### SOURCE PASSAGE

Most importantly, though, Cowling’s conservatism is Christian—a sober fidelity to English Christian culture. He sees that the decline of Christian belief and the disintegration of the social authority of the state-church accommodation have been ruinous to “the historic English personality” and have “flooded the providential causeway which divides dignity and cosmic confidence from hopelessness, boredom, and despair.” And since this is the moral concern with which his history is engaged, his intellectual alliances and enmities are not necessarily at the beck of his personal loyalties and aversions. When, at the end of his history, he lists the figures he has discussed for whom “the reader will detect anything resembling sympathy,” he does not simply name fellow conservatives. He mentions, for instance, the resolutely socialist theologian John Milbank because Milbank is so blithely uncompromising an enemy of modernity, as unwilling as Cowling to grant secularity any of the intellectual, moral, or historical claims it makes for itself. At the same time Roger Scruton, whom an inattentive reader might expect to appear in the same company, is excluded from it, and is treated earlier in the text as, in some sense, an accomplice of that “post-Christian consensus” upon which Cowling’s trilogy pronounces so damning a verdict.

That verdict, incidentally, is one not so much of apostasy as of heresy. It may be the case, Cowling believes, that the Christian epoch has descended deep into its twilight and that when the sun rises again it will be—at least in England—upon a world evacuated of transcendence, but he refuses to concede that this is a result of natural necessity, advances in cultural rationality, social progress, or (certainly) “enlightenment.” In fact, Cowling treats belief in progress as itself little more than a sordid superstition, and he excels at exposing the secret little fideisms (many of them parasitic on religious habits of speech and thought) that inform the minds of “advanced” thinkers and the rhetoric of triumphalist secularism. Religion cannot be escaped, he argues, even if Christianity is now in retreat, and “whatever post-Christian and anti-Christian thinkers may have thought they were doing, they were in fact contributing to a transformation within religion.”

The structure of Religion and Public Doctrine is elegantly simple, for all the vastness of its exposition; the longueurs are surprisingly few, the narrative rarely flags, and the work as a whole succeeds at being exhaustive without being tedious (though, admittedly, opinions on this last point are likely to vary).

As I have noted, Volume I (Cambridge University Press, 1980) is in a sense autobiographical, though it records few details of Cowling’s life. Rather, it situates his project within the field of intellectual forces that exerted an influence—for good or ill—over the evolution of his opinions. Hence it is governed by no chronology except that of Cowling’s own formation: the first two major treatments in the volume are of Alfred North Whitehead and Arnold Toynbee, but the last drifts well back into the nineteenth century, to Lord Robert Cecil (Salisbury). And, by any standard other than the author’s own peculiar intellectual history, the assortment of subjects is an eccentric one: in addition to the figures just named, it includes the “three Anglican reactionaries” Kenneth Pickthorn, Edward Welbourne, and Charles Smyth, as well as T. S. Eliot, David Knowles (whose works this book, one hopes, will revive), R. G. Collingwood, Herbert Butterfield, Michael Oakeshott, Winston Churchill, Elie Kedourie, and Evelyn Waugh; and, inter alia, Hugh Trevor-Roper, Christopher Hill, Lord Acton, Norman Sykes, Owen Chadwick, and Enoch Powell.

######
### SUPPLIED INFORMATION

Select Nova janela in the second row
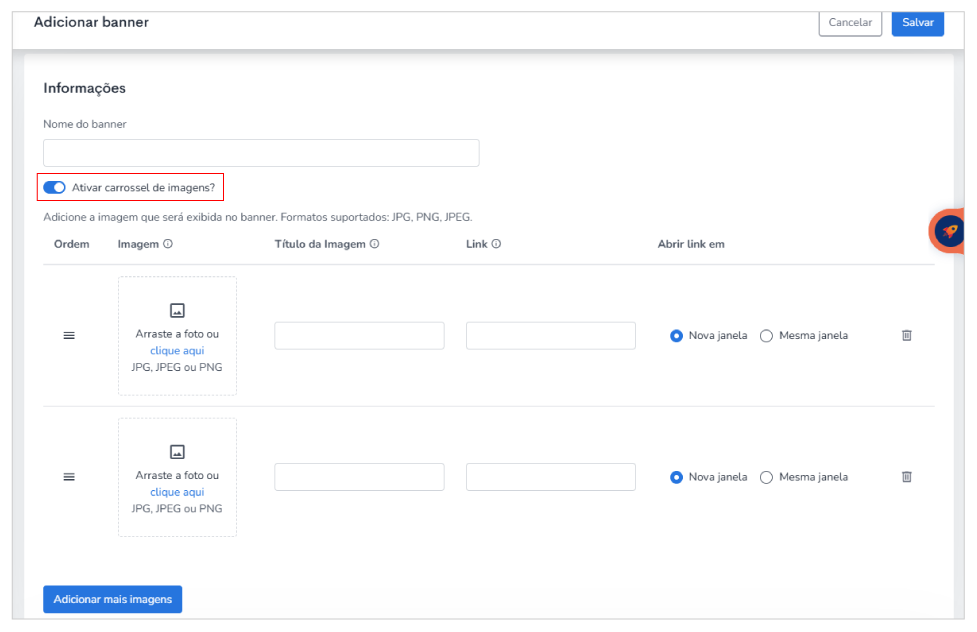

######

EXERCISE TASKS –
1) Rewrite the Cowling passage between "The structure of" and "likely to vary).", inclusive, changing "elegantly" to "remarkably".
2) Extend the Cowling passage, starting after its final sentence.

ANSWERS FOR THIS EXERCISE –
1)
The structure of Religion and Public Doctrine is remarkably simple, for all the vastness of its exposition; the longueurs are surprisingly few, the narrative rarely flags, and the work as a whole succeeds at being exhaustive without being tedious (though, admittedly, opinions on this last point are likely to vary).

2)
Though it introduces most of the themes that will recur throughout the trilogy, the chief pleasure this volume affords—being more diffusive than its successors—lies in the judgments it renders upon individual authors. Here, as elsewhere, Cowling’s willful defiance of the dull, dry, judicious manner of the modern historian is absolute—as is, in consequence, his critical candor. It would be difficult to find a more pitiless dissection of Whitehead’s “organism,” or of the emptily idealistic optimism that allowed it to float with such beguiling buoyancy above the solid earth of human reality; and there is something at once discomfiting and exhilarating in Cowling’s ruthless exposure of the banality, and of the immense intellectual amorphousness, of Toynbee’s philosophy of history and “resentful, self-destructive, post-Christian liberalism.” And Collingwood, for all his obvious brilliance, comes across as perhaps a mite demented, a sometimes unhealthily self-important scholar who “allowed philosophy and history a quasi-religious authority which no sensible man will allow, except inadvertently, to any academic subject.”

Nor are Cowling’s most penetrating criticisms aimed only la gauche . It is clear, for instance, that he finds Oakeshott’s thought finally somewhat fruitless. For all the insight it provides into the “practical” ubiquity of religion, and of the irreducible richness of moral intercourse in human society, it cannot provide the thing most needful, and seems fatally contaminated by a powerful current of “Nietzschean or Hobbesian amorality.” And he is unsparingly honest about Churchill, who emerges as a redoubtable champion of civilization, without question, but also as a man whose mind was shaped by materialism, Darwinism, and a semi-pagan and even nihilistic pessimism, to whom “Christian reactions . . . should be . . . mixed.” Eliot’s observations on the decay of Christian culture in England are presented as very accomplished expressions of suspicion, dismay, melancholy, or foreboding, but mostly devoid of concrete content; and even of Eliot’s poetry Cowling predicts that “very little of it will be durable once the generations that have learnt to follow it have passed away. Eliot will not speak directly to the future.”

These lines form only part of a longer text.